Según Adecco, en el último cuatrimestre de 2019, la cifra de personas que realizaban teletrabajo alcanzó el 7,9% del total de ocupados. Un máximo histórico nunca visto antes en España. Actualmente a causa del estado de alarma proclamado por el Gobierno, esta cifra se ha disparado y cientos de empresas se han visto obligadas a implementar el teletrabajo en su día a día.
Ventajas e inconvenientes del teletrabajo
Trabajar desde casa tiene sus pros y sus contras. En esta situación, confluyen varios factores: adaptación al teletrabajo, gestión de las emociones relacionadas con el coronavirus, entretenimiento con los pequeños de la casa y ajuste a la nueva vida social, ejercicio, etc.
Ventajas del teletrabajo
- Autonomía. Ofrece una mayor libertad en la organización del trabajo.
- Flexibilidad horaria. Al trabajar con objetivos, el cumplimiento de horarios queda relegado a un segundo plano, aunque no en todas las empresas.
- Ahorro en los desplazamientos. Al no moverte de casa, el ahorro de tiempo y dinero es obvio. Con el teletrabajo fomentamos la reducción del estrés y de la contaminación.
- Puede aumentar la productividad. En algunos casos, la autonomía otorgada puede resultar en una mayor eficiencia y el marcaje de objetivos en una mayor motivación.
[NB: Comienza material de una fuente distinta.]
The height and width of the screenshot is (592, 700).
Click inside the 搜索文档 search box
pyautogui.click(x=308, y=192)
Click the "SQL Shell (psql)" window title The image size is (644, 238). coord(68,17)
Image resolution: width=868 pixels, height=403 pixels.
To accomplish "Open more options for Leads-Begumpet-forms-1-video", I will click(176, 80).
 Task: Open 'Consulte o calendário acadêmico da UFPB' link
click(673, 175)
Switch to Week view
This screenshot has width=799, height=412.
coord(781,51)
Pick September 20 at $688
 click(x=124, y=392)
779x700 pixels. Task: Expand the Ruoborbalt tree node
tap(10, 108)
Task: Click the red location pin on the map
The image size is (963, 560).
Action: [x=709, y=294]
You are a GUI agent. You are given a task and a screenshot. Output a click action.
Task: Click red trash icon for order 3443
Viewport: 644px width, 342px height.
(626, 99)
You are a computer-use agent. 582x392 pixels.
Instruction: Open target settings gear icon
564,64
Además, las distracciones propias de una oficina (por ejemplo: reuniones presenciales) se han reducido.
- Conciliación familiar. Al disfrutar de más tiempo, producido por el ahorro en los desplazamientos, ahora el trabajo puede disfrutar más de la familia.
Inconvenientes del teletrabajo
- Difícil desconexión. En ocasiones, es complicado desconectar por completo del trabajo cuando finaliza la jornada (emails, proyectos pendientes, llamadas telefónicas, mensajes, etc.).
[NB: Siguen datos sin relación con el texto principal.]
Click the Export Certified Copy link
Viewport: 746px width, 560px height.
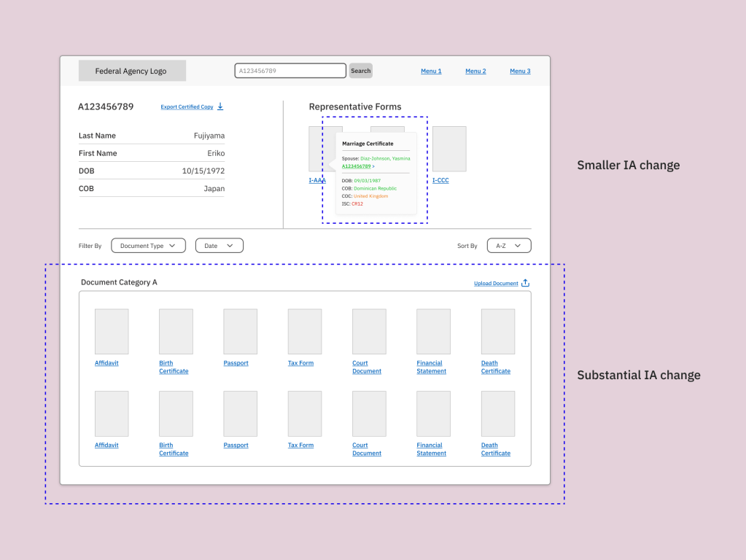click(x=187, y=107)
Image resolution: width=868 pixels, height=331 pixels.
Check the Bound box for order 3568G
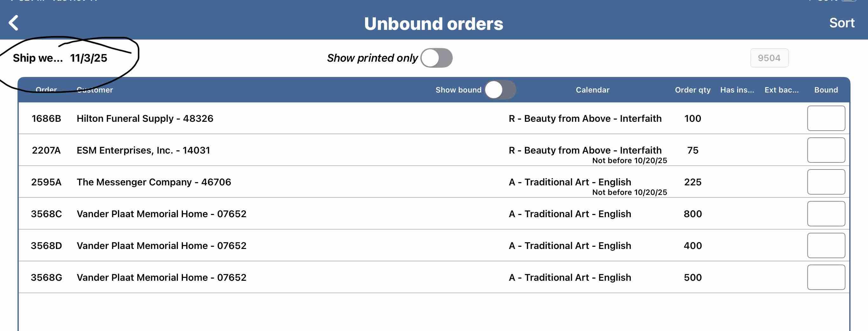pos(826,277)
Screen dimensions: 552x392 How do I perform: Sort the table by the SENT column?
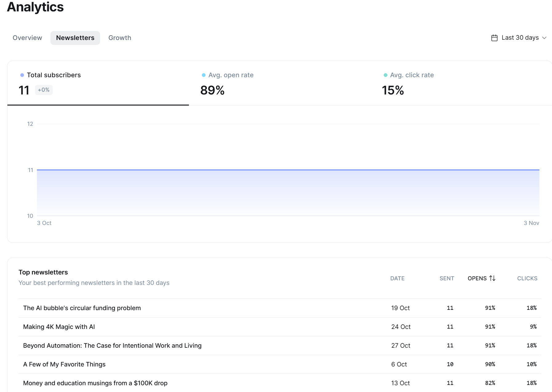coord(446,278)
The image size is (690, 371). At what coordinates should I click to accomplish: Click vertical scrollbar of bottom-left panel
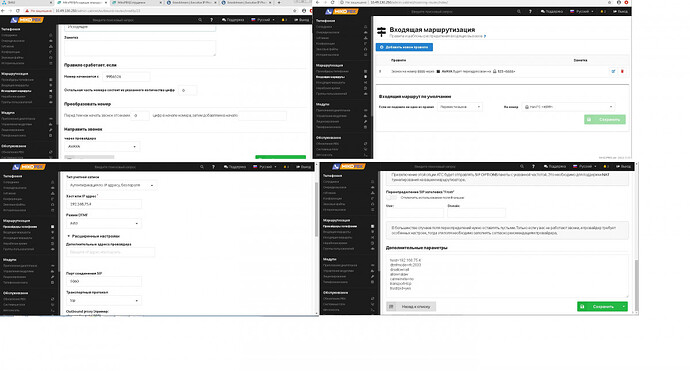316,209
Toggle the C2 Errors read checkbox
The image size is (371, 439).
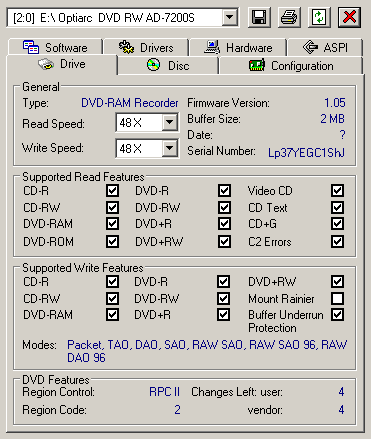point(337,241)
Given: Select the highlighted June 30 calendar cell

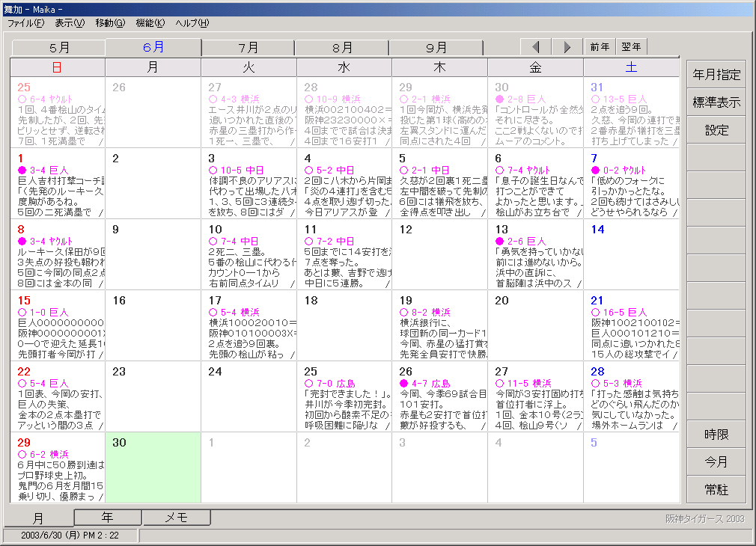Looking at the screenshot, I should (153, 467).
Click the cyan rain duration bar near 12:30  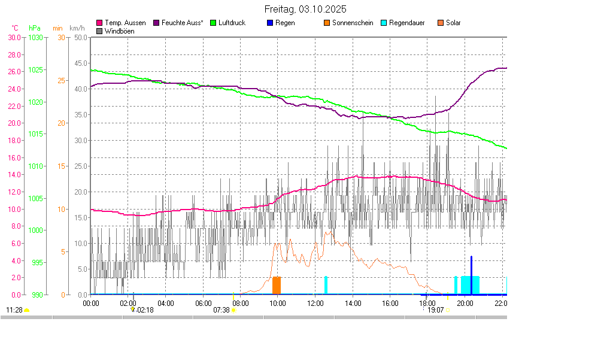pyautogui.click(x=326, y=285)
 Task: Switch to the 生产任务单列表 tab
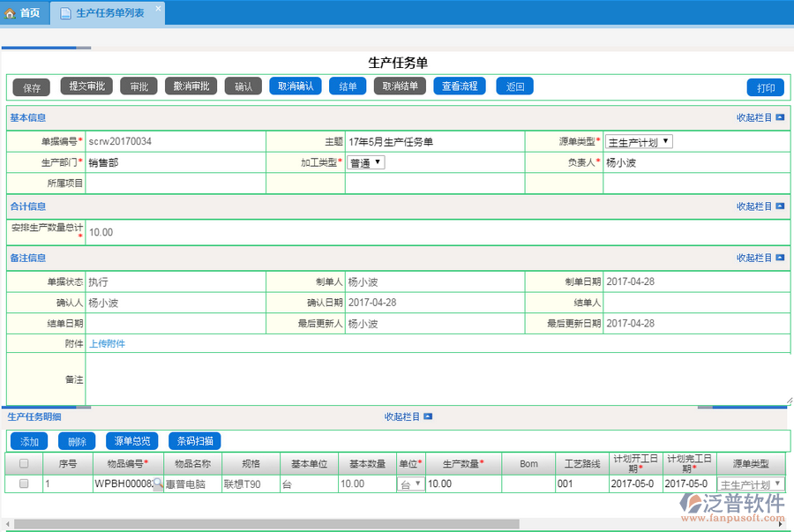[x=109, y=13]
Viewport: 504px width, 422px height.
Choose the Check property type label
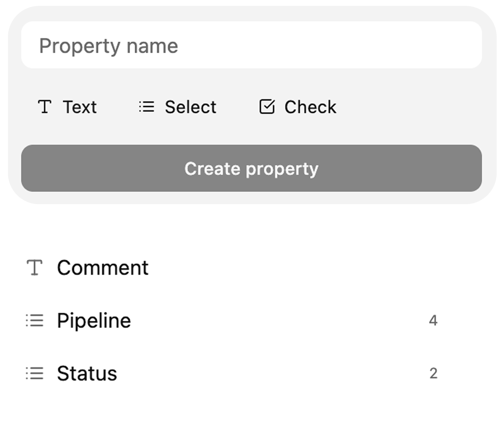(x=310, y=107)
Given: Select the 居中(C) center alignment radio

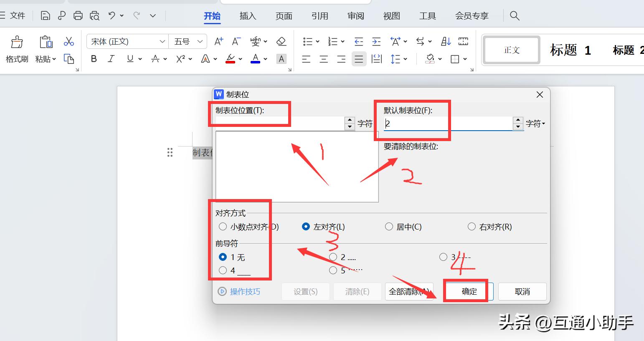Looking at the screenshot, I should [x=389, y=227].
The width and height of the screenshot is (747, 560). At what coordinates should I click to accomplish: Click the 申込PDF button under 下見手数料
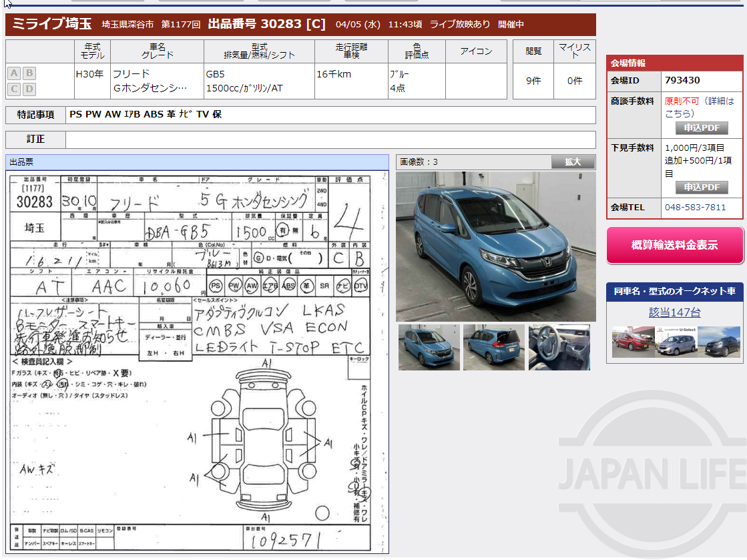[x=702, y=186]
- Puede descender la productividad. Igual que puede verse beneficiada, la productividad también puede verse reducida por la falta de organización o por las distracciones que puedan aparecer en casa (tareas del hogar, hijos, ruido de los vecinos, etc.).
- Falta de identificación del empleado con la empresa.
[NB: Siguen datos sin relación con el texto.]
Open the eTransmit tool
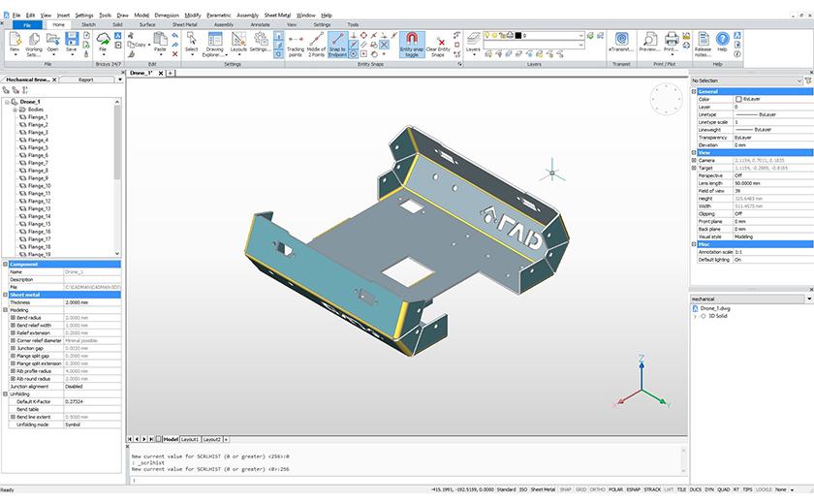 pos(620,42)
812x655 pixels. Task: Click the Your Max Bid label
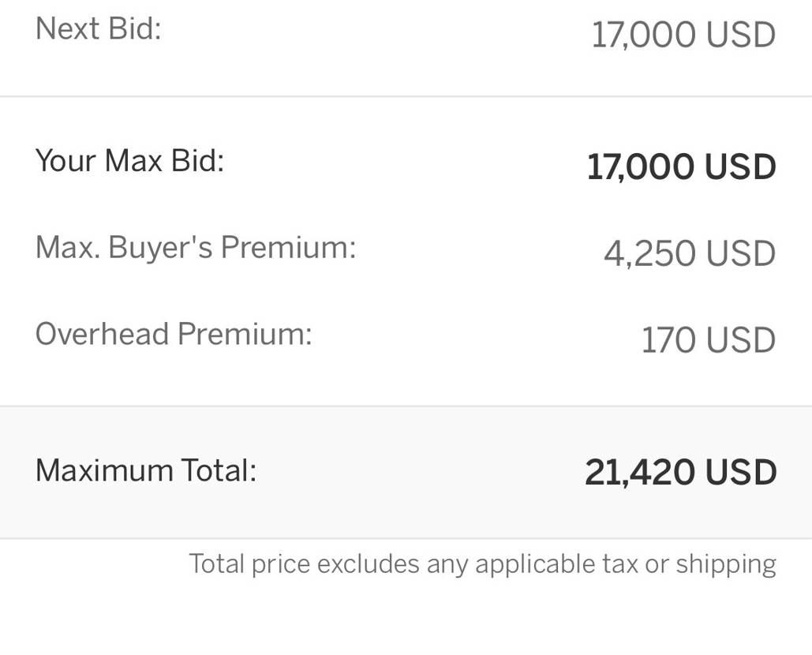click(129, 161)
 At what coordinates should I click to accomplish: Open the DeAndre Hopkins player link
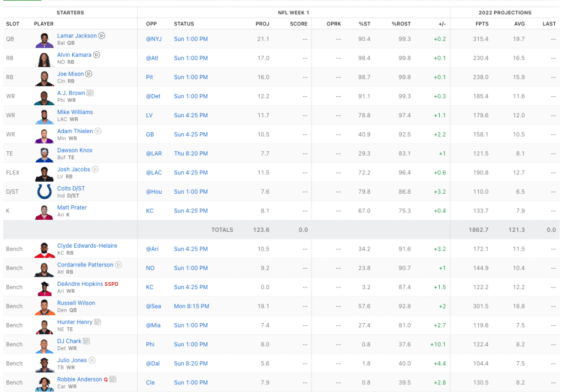coord(80,284)
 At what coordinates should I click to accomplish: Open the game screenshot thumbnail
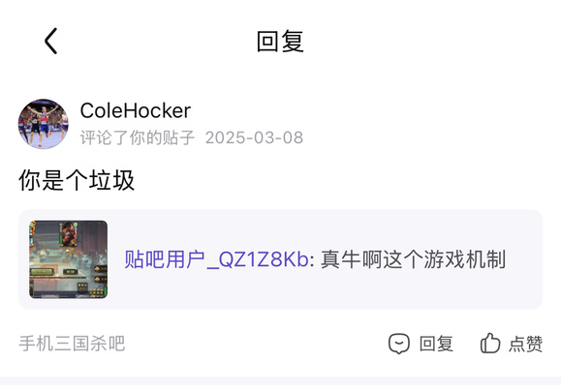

- Más gastos para el trabajador. El teletrabajo supone un mayor gasto para el empleado. Gastará más en calefacción, electricidad y conexión Wifi.

8 claves para ser productivo en el teletrabajo
- Márcate unos horarios. Tómate el teletrabajo tan en serio como el presencial. Levántate temprano, desayuna antes de ponerte en ello, date una hora para comer, finaliz tu jornada a la hora que la finalizarías en la oficina, etc.
- Teletrabaja por objetivos. El presentismo y el acatamiento de horarios ya no vale para justificar el sueldo; cuando se teletrabaja lo importante son los objetivos cumplidos.
- Establece un espacio propio de trabajo. La cama no es el lugar idóneo para trabajar. Móntate tu propia oficina en casa: una mesa, un ordenador, un archivador, un calendario, etc. Y procura que el silencio sea el protagonista.
- Conserva el contacto con tus compañeros. Para evitar esa desvinculación con la empresa y tu equipo, realiza videollamadas por Skype o Hangouts Meet, por ejemplo.
- Haz descansos. Efectúa pausas lógicas: ni demasiado largas, ni demasiado cortas. Con 5 minutos sería suficiente. Aprovecha y estira los músculos para evitar contracturas provocadas por estar siempre en la misma posición.
- Desconecta del trabajo. Una vez finalice tu jornada, desconecta en la medida de lo posible para mantener una buena salud mental y no verte abocado al estrés.
- No lleves una vida sedentaria. Es muy importante para sobrellevar la cuarentena. Antes o después de teletrabajar, dedícale un tiempo al ejercicio. Hay cientos de vídeos online que te ayudarán a ello.
- Pide a los miembros de tu casa que te ayuden. Su colaboración es fundamental para lograr la productividad en el teletrabajo. Solicítales que respeten tu espacio y no molesten. Si tienes niños, explícales la situación, y si cuentas con la compañía de otro adulto, reparte el tiempo para atenderlos y así evitar las interrupciones.